(Records drawn from a dataset)
Segment Open
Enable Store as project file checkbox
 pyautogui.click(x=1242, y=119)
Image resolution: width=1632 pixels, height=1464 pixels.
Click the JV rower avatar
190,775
Segment Closed
* **WHAT YOU SHOULD DO**
Give the entries again in full, with nothing changed.

* **EXERCISE RESPONSE**
Enable Store as project file checkbox
 pyautogui.click(x=1242, y=119)
Image resolution: width=1632 pixels, height=1464 pixels.
Click the JV rower avatar
190,775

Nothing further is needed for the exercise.